→ **FRAGMENTO DEL DOCUMENTO**
################

Me pregunto si el nuevo Ministerio de Cultura es consciente de la altísima empresa -ardua, por supuesto, pero no imposible- que puede ofrecerle, devolverle, a los españoles: nada menos que persuadirles con hechos -utilizando para ello todos los medios de divulgación que estén a su alcance- de que la decisiva aportación artística, literaria, científica de España a nuestro siglo nos puede, además de enorgullecer, convencer (por si alguno aún no lo estaba) de que nos fue negado su conocimiento por un motivo tan revelador como fundamental: porque los principios ideológicos que, en gran medida, inspiraron este nuestro nuevo renacer cultural fueron, y son, esencial y básicamente democráticos (en el más amplio sentido de esta palabra).

################

→ **ORDEN DE TRABAJO 1**
Explica en una a tres oraciones por qué, según el fragmento sobre el nuevo Ministerio de Cultura, a los españoles se les negó el conocimiento de la aportación de España a nuestro siglo.
→ **ORDEN DE TRABAJO 2**
Prosigue el fragmento sobre el nuevo Ministerio de Cultura a partir de su última oración.
El material que aparece a continuación no guarda relación con el fragmento.

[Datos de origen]
################

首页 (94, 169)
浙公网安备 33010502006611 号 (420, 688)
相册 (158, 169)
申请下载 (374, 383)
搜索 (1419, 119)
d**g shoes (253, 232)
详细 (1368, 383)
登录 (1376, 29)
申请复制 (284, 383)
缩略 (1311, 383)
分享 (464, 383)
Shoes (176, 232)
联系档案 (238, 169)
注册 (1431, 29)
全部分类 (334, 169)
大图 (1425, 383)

################

→ **RESULTADO DE TAREA 1**
Según el fragmento, se les negó ese conocimiento porque los principios ideológicos que inspiraron en gran medida el nuevo renacer cultural fueron, y son, esencial y básicamente democráticos, en el más amplio sentido de esa palabra.

→ **RESULTADO DE TAREA 2**
"¿Cuándo perderá el español", se preguntaba León Felipe, "ese su inmotivado complejo de inferioridad?". La respuesta a tan ilustre poeta en gran medida la tiene usted, Javier Solana, en sus manos: devuélvale a nuestro pueblo el convencimiento de que nuestra cultura no será nunca más mutilada por quienes vieron en ella nada más y nada menos que un peligro. Y por aberrante que ello nos parezca, debemos tener todos muy presente, pues la historia así nos lo demuestra -y no sólo la nuestra, por supuesto-, que tal concepto de la cultura sigue aún vivo y creando víctimas a diario.
A muchos les parecerá que empecé hablando sobre Luis Buñuel y lo he abandonado subiéndome a las ramas. Pueden creerme, no ha sido así: ni en un solo momento he dejado de pensar en él, de sentirlo. Y sintiéndole me he dejado ir, en la certeza de que me iba acercando al amigo entrañable, al ser que más hondamente nos hizo comprender que vida y cultura pueden ser una misma cosa; pero esta unión es imposible si no luchamos hasta convencernos plenamente de que no queda en nosotros el menor residuo de miedo a la libertad.